What is Anekāntavāda?
Rooted in Jain philosophy, anekāntavāda literally means “many-sidedness” or “non-absolutism.”
As a “non-absolutist” myself when I came up with this word the other day and started reading about it I really wanted to talk more of it.
It is all about: reality being vast.
No single viewpoint…yours, mine, or anyone else’s can ever capture the w h o l e. Each of us holds only a fragment of truth, like blind men describing an elephant: one touches the leg and calls it a tree, another feels the trunk and insists it’s a snake. Both are right. And both are incomplete.

And according to my research this story also appears in 2nd millennium Sufi and Baháʼí Faith lore. The tale later became well known in Europe, with 19th-century American poet John Godfrey Saxe creating his own version as a poem, with a final verse that explains that the elephant is a metaphor for God, and the various blind men represent religions that disagree on something no one has fully experienced. Read more about it here.

Why It Matters Now
Our global landscape is cracked open by polarization. Politics, religion, health, identity, even what we consider “facts.” We are desperate for certainty, but certainty often arrives dressed as division.
Anekāntavāda invites us to breathe. To say: perhaps there’s more than one way to see this. It doesn’t mean all ideas are equal. It doesn’t mean there’s no such thing as absolute truth. What it does mean is that truth is too big, too mysterious, to belong to one person, one nation, one algorithm.
This shift from I am right to I hold a piece of the picture I suspect is the medicine the world might be needing.
Because I don’t know about you but I am growing tired of hate based on ignorance, lack of emphaty and absolutism. I’m just tired of being bombarded with hate in general. Low key it’s one of the reasons I’m not as candid or present on social media.
Here is How to Practice Anekāntavāda in Daily Life
We don’t need to be Jain monks to practice this philosophy. It can unfold quietly, in small acts:
Listening to understand rather than listening to argue.
Asking “what am I missing?” before declaring judgment.
Honoring multiple perspectives even when they make us uncomfortable.

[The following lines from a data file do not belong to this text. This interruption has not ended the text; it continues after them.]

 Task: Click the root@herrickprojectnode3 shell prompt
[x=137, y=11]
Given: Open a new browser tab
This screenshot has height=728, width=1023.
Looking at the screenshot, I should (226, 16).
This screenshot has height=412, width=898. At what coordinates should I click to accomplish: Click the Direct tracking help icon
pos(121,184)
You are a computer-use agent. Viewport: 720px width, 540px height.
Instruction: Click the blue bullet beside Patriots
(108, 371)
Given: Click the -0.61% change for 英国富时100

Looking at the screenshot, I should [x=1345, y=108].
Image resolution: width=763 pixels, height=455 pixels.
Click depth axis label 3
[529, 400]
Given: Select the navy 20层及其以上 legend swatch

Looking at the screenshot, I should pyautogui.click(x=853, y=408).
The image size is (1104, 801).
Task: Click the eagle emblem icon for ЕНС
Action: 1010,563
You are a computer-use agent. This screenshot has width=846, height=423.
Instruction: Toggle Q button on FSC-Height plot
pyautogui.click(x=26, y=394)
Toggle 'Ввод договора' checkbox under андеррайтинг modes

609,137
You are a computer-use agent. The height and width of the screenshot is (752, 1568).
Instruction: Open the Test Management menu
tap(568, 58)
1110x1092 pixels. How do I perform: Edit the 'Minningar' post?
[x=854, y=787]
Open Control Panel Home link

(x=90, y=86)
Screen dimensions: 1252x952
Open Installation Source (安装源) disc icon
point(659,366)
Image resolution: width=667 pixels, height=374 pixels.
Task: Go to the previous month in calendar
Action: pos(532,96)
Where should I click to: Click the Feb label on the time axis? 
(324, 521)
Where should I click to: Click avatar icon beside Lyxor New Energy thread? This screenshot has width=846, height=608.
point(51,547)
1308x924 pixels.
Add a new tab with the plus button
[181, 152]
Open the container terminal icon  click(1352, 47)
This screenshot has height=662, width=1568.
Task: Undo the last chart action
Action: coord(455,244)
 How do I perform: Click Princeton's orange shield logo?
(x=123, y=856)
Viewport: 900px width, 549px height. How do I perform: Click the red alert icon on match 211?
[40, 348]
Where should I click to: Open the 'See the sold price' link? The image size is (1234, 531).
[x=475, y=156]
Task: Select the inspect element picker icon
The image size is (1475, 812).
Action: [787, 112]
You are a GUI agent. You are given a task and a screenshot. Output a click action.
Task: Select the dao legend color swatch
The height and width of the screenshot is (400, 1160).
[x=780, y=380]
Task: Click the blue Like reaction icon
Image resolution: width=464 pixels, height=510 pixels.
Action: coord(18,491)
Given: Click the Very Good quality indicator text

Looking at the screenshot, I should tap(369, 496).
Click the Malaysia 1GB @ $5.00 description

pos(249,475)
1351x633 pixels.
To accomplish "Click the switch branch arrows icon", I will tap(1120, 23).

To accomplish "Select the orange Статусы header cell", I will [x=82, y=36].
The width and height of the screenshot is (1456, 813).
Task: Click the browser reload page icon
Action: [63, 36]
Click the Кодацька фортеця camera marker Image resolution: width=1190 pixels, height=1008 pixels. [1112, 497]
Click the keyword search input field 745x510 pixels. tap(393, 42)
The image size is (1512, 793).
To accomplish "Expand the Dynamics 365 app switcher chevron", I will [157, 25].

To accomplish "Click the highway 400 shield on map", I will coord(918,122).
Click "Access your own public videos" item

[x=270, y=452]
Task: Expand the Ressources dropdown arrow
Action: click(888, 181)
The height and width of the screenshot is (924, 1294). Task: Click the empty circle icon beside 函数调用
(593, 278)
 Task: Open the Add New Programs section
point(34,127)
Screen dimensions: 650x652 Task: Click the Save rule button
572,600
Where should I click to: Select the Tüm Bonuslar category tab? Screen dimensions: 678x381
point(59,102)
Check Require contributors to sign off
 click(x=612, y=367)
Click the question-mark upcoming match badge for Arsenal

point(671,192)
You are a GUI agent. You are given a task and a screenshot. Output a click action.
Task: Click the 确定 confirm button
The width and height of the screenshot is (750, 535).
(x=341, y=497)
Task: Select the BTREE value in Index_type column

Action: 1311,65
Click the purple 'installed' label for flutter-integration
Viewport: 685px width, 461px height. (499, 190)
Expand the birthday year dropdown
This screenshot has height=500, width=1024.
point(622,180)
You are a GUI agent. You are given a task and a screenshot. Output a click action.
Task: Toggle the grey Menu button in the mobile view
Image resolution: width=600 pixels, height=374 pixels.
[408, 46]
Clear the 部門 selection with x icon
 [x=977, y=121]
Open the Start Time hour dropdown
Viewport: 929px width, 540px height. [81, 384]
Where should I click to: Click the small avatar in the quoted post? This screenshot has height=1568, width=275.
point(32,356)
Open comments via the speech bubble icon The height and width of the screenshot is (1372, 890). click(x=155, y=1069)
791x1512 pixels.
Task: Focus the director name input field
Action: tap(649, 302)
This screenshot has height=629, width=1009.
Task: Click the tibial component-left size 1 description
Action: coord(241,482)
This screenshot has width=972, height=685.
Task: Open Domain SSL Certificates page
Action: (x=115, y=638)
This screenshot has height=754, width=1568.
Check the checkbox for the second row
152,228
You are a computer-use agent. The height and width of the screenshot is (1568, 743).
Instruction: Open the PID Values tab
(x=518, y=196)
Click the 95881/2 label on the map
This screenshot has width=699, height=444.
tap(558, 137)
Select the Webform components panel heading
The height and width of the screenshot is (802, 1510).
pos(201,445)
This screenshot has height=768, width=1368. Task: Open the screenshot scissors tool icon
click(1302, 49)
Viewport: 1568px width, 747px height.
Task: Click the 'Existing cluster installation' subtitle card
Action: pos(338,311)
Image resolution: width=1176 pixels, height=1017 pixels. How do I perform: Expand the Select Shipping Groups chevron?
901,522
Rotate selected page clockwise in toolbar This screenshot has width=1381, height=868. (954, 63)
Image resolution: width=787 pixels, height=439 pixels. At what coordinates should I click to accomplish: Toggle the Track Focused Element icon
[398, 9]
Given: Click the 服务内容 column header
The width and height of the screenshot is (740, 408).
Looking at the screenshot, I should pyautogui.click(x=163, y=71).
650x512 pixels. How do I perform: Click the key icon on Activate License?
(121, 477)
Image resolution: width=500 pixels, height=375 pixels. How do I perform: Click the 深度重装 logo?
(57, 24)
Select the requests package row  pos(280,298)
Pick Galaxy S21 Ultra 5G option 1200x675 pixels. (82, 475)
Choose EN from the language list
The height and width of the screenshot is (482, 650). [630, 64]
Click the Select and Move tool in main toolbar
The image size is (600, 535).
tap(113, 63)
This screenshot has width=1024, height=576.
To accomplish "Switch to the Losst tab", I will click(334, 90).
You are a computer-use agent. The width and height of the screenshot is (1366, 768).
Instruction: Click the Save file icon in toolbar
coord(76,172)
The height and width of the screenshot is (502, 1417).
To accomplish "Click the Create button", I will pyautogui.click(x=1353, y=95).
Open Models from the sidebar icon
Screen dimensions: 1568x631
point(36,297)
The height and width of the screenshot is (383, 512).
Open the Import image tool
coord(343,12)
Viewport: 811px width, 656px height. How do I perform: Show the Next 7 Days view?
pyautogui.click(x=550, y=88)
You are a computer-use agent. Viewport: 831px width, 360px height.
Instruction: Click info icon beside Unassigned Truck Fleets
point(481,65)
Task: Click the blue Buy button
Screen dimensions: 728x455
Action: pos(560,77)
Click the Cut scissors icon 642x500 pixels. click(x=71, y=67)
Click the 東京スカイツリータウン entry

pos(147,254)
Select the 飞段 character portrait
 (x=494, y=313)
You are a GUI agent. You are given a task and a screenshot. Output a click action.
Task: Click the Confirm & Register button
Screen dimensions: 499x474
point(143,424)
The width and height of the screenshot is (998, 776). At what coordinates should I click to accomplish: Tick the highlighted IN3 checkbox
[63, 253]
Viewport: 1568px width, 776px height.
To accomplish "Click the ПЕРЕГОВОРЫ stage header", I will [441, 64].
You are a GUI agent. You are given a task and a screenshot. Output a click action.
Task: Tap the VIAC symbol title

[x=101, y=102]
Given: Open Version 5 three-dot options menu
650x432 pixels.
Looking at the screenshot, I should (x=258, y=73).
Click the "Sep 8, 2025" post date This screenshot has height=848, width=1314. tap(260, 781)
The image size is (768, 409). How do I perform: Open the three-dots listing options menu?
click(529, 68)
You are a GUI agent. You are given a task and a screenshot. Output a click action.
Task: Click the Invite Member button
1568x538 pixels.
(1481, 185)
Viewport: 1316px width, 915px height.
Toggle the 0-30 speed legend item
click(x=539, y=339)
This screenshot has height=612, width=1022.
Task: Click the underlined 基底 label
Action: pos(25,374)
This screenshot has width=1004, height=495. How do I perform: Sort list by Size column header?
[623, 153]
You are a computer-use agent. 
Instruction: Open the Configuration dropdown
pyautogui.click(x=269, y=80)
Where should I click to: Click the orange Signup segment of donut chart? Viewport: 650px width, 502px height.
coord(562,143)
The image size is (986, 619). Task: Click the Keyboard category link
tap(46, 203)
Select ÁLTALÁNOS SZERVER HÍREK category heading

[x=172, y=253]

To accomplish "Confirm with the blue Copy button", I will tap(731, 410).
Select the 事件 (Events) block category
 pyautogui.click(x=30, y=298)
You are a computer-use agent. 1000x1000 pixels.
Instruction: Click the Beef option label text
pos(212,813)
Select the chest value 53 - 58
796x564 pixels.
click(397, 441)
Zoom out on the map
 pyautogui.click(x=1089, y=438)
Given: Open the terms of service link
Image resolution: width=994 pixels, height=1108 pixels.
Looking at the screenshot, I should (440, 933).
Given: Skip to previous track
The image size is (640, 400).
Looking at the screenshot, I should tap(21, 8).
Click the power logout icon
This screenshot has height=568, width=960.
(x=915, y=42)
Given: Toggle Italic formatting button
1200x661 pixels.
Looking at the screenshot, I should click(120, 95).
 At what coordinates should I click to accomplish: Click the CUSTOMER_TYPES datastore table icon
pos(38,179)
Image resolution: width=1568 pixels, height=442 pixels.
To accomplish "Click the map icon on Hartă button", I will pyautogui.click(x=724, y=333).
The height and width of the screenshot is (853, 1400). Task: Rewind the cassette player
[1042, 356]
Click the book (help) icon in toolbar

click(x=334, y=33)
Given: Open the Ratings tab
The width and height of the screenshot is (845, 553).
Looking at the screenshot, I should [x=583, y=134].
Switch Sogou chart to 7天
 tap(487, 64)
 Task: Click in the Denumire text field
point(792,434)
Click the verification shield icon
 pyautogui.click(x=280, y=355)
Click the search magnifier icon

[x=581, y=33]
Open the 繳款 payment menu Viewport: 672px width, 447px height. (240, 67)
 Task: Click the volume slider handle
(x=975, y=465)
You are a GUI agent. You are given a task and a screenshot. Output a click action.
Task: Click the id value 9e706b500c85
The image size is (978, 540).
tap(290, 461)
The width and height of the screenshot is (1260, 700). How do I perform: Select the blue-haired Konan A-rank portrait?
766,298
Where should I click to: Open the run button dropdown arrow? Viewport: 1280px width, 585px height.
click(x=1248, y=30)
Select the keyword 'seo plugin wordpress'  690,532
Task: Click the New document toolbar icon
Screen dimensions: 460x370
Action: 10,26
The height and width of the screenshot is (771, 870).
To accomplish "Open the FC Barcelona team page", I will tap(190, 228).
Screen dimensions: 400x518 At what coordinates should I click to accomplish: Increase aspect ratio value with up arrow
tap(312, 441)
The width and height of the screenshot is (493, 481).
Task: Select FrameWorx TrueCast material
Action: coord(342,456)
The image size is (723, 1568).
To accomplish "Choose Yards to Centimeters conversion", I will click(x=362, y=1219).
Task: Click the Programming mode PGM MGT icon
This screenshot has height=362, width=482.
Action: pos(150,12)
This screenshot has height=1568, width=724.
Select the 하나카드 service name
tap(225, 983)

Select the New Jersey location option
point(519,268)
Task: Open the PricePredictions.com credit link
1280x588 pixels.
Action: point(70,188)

Holding humility in conversations, because truth is larger than ego.
Imagine applying this in politics, families or international relations. Imagine conversations where opposing sides pause to say: You too carry a truth I cannot see alone.
The world would not suddenly become soft or simple. But it might become more spacious. More humane.
And hey this doesn’t mean I don’t have convictions, of course i do, but I don’t let my opinions to drive me into hurting others. Never. Because you can stay true to yourself and what’s important while remembering we all deserve respect, we all deserve kindness.
The Key We’ve Forgotten
Anekāntavāda is not just a philosophy it’s a reminder a way of living. That we are guests in a mysterious universe, living g different realities inside a shared timeline, each of us carrying a shard of the mirror. Alone, our reflection is incomplete. Together, the mosaic becomes closer to whole (but not quite fully complete either).
And maybe, in times of global fracture, that mosaic-making metaphor is exactly what the world is asking us to embody.